Terraform State

Terraform stores state about your managed infrastructure and configuration. This state is used by Terraform to map real world resources to your configuration, keep track of metadata, and to improve performance for large infrastructures. For a detailed understanding of terraform state, please visit the official docs.

Where is the state?

By default the terraform state for all Configurations is stored in Kubernetes secrets located in the controller namespace. The following template is used as the backend.

• Namespace is always the controller namespace.
• Suffix is the Configuration UUID.
• Note the kubernetes backend adds a prefix tfstate- so the state secrets will be named tfstate-UUID.

var backendTF = `
terraform {
  backend "kubernetes" {
    in_cluster_config = true
    namespace         = "{{ .controller.namespace }}"
    secret_suffix     = "{{ .controller.suffix }}"
  }
}

How to change state backend?

tip

Note the ability to override the backend is only available with version >= v0.3.1

While using Kubernetes as a backend has it's benefits in terms of ease of use, there's a few downsides as well.

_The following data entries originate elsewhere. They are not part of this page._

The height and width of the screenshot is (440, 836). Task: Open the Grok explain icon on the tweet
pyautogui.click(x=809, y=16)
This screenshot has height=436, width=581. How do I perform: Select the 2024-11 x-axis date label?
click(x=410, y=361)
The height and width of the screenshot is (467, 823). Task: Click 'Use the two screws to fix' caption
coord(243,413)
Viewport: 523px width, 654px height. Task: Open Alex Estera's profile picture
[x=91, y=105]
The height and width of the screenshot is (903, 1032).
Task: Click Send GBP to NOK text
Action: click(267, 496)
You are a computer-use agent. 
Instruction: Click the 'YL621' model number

• You need to ensure backups are performed on the state secrets.
• Its harder operate or manipulate the terraform state, using taints for example.
• The terraform state is not versioned so rollbacks are harder to performed.
• You are unable to reference the state using remote_state_data resource.
• The terraform state is ultimately bound to the Cluster.

Platform administrators can change the backend using the following steps.

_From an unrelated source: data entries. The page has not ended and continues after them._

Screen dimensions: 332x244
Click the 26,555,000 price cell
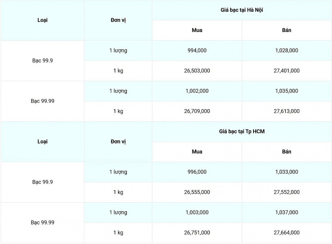(x=197, y=192)
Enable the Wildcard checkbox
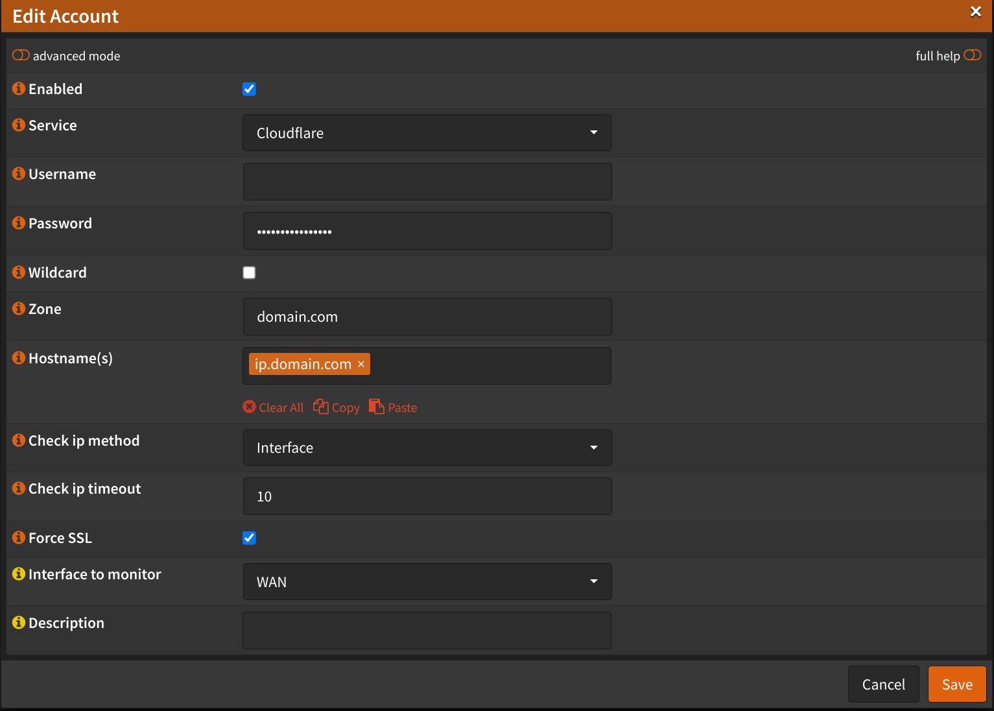994x711 pixels. (x=249, y=273)
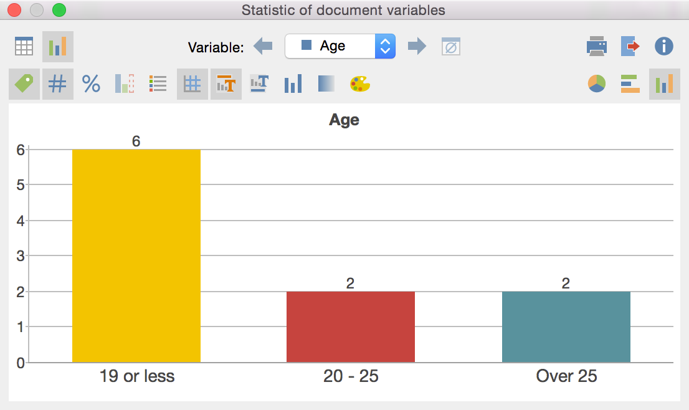689x410 pixels.
Task: Toggle chart title text display
Action: pos(226,84)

Create a template for the backend to use

1. Create a kubernetes secret in the controller namespace containing the template

cat <<EOF > backend.tf
terraform {
  backend "s3" {
    bucket     = "terranetes-controller-state"
    key        = "cluster_one/{{ .namespace }}/{{ .name }}"
    region     = "eu-west-2"
    access_key = "AWS_ACCESS_KEY_ID"
    secret_key = "AWS_SECRET_ACCESS_KEY"
  }
}
EOF

Note the template can reference a number variables

• controller.namespace is the namespace where the terranetes-controller is running.
• controller.labels is a map of all the labels from the terranetes controller.
• controller.suffix is a controller default used for secrets (default: tfstate).
• configuration is the entire Configuration object this you can reference configuration.Metadata.Namespace for instance.
• name is the Configuration name being executed on
• namespace is the Configuration namespace and can be used to as a s3 key per namespace for example

tip

We inject the entire Configuration resource into the context on the template, so you can reference anything side via configuration.PATH

Create a kubernetes secret from the above file

kubectl -n terraform-system create secret generic backend-s3 --from-file=backend.tf=backend.tf

2. Update the controller to use the backend template

If you are using the helm chart you simply have to update

controller:
  # Name of a secret in the controller namespace which contains the template to use
  # for the backend state
  backendTemplate: backend-s3

tip

Note: if you are using the helm chart >= v0.6.0, the format has changed to the below format

backend:
  name: backend-s3
  # optional: but will create the backend.name kubernetes secret based on this
  # content in 'template'
  template: |
    TEMPLATE_CONTENT

If you are deploying the controller yourself, update the --backend-template=backend-s3 command line flag.